## To do
Display, in full, each line of the listing below that contains the string "pyautogui".

## Input data

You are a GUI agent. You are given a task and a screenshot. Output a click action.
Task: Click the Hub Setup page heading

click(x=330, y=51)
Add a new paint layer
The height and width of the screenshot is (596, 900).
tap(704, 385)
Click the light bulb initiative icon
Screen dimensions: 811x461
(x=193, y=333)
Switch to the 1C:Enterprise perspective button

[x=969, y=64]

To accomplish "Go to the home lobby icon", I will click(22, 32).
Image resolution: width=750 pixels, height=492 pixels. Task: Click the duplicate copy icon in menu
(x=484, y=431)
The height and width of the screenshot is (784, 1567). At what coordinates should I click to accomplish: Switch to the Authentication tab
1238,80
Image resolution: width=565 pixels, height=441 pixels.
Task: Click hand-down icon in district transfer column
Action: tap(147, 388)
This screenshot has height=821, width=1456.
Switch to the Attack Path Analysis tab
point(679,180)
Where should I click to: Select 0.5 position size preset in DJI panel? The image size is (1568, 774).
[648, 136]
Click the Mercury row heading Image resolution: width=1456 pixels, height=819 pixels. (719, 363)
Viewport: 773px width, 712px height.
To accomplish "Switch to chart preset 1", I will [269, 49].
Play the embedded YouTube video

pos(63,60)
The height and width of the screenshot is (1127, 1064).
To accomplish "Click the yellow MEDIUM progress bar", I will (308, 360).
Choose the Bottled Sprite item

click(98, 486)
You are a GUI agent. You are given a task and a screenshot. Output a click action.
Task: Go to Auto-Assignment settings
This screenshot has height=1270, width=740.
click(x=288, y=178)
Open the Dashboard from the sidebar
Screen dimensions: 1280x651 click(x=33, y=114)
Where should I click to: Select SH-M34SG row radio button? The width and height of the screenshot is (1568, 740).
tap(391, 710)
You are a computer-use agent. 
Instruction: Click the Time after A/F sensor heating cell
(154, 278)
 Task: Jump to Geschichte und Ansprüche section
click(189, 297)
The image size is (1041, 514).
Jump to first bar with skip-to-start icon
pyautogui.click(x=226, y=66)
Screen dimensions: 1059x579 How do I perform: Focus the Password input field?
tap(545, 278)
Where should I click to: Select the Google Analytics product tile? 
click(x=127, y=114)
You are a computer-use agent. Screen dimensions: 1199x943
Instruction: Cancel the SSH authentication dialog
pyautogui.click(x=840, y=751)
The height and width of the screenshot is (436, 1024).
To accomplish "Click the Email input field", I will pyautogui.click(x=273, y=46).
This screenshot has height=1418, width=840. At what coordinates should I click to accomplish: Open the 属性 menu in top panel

## Answer for the task
pyautogui.click(x=226, y=66)
pyautogui.click(x=840, y=751)
To accomplish "Click the Email input field", I will pyautogui.click(x=273, y=46).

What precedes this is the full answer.